>>>
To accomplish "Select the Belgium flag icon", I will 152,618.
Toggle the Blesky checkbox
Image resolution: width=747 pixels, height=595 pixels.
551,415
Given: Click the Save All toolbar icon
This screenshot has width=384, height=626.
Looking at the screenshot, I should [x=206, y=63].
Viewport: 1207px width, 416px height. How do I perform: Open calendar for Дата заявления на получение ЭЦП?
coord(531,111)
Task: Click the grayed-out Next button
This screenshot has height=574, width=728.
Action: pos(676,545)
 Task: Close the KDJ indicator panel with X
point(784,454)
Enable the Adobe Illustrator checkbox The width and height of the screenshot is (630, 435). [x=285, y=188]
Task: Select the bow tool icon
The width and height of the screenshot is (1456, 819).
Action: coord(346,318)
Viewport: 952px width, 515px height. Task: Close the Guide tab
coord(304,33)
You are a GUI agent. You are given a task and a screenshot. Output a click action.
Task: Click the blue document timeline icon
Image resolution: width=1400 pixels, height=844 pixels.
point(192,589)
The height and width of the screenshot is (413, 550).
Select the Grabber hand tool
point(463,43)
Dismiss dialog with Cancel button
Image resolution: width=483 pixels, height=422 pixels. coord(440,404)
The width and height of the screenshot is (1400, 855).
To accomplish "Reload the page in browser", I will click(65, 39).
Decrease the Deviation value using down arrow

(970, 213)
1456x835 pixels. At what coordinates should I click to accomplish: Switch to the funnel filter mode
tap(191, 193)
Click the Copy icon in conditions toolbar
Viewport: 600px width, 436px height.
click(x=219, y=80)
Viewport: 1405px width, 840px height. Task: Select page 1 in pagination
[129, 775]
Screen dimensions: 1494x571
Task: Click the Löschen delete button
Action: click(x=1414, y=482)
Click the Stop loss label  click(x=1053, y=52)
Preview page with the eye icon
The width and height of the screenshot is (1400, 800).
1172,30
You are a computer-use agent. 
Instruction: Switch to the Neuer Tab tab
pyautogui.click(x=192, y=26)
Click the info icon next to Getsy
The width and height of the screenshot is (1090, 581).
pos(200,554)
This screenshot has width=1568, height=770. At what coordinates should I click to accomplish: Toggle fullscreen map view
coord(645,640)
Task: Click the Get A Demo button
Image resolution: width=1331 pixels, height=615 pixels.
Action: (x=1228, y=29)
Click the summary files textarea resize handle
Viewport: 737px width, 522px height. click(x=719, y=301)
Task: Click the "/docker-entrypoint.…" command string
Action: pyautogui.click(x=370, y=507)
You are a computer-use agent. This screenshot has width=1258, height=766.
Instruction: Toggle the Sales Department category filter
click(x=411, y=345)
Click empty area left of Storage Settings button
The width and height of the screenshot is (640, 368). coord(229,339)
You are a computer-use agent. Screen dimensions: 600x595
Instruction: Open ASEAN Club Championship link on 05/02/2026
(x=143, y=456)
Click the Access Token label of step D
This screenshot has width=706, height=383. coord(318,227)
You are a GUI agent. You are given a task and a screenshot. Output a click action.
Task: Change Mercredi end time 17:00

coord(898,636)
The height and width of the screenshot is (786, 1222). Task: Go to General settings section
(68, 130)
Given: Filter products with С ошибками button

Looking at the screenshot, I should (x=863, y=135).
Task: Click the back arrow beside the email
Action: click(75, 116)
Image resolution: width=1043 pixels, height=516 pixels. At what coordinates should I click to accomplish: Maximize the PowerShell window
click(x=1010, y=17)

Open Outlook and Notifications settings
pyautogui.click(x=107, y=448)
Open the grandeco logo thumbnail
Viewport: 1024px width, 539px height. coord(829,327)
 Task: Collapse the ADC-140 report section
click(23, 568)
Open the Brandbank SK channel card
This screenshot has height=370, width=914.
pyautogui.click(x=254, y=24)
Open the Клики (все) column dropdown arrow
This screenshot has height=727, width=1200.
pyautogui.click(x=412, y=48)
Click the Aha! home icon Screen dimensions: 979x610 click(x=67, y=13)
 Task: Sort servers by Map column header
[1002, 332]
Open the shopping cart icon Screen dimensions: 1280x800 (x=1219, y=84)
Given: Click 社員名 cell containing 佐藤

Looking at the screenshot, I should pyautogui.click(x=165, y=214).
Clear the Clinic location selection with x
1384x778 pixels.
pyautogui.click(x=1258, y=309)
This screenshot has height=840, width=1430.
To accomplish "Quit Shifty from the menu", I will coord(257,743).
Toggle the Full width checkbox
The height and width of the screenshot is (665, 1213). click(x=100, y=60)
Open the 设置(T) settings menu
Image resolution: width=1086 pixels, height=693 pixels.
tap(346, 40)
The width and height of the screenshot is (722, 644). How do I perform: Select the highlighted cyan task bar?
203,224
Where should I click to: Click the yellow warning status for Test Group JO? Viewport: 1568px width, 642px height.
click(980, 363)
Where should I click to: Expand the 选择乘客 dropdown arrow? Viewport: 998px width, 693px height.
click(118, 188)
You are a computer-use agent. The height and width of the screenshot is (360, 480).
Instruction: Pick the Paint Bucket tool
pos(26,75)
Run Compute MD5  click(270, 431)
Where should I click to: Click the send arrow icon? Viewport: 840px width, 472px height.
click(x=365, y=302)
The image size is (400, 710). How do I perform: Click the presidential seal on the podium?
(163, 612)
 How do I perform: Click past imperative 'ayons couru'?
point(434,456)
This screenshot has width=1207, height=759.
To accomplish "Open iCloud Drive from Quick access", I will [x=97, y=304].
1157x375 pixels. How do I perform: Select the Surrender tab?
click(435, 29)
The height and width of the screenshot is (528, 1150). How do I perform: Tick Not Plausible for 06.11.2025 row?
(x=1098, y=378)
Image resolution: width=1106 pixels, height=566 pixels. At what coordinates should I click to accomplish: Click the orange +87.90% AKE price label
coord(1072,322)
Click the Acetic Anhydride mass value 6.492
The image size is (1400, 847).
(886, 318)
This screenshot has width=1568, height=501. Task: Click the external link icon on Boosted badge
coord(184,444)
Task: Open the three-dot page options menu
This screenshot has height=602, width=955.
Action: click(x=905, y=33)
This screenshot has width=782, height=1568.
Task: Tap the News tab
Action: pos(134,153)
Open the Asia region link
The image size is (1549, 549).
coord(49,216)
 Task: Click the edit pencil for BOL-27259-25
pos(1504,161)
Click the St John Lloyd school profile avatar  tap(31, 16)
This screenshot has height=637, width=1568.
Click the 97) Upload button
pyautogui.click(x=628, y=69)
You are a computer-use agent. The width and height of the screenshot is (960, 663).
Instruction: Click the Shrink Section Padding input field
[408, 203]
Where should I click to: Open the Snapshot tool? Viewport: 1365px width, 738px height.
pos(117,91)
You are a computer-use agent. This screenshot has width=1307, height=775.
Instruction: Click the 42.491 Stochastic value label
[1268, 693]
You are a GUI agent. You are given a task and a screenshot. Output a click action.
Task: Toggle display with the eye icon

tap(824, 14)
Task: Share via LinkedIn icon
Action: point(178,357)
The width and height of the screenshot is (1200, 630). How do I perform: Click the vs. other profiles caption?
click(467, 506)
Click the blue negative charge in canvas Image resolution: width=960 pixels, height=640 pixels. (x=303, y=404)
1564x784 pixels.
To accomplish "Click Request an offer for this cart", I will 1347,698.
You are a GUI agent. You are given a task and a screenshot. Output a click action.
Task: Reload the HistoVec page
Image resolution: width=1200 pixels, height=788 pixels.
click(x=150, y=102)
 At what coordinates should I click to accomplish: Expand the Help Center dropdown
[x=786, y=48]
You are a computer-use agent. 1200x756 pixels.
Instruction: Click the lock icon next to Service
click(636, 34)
<<<
_YOUR OBJECTIVE:_
Counting only lines that hold the word "agent", report how many there are in the listing above, as a number alone.

_EXPECTED ANSWER:_
11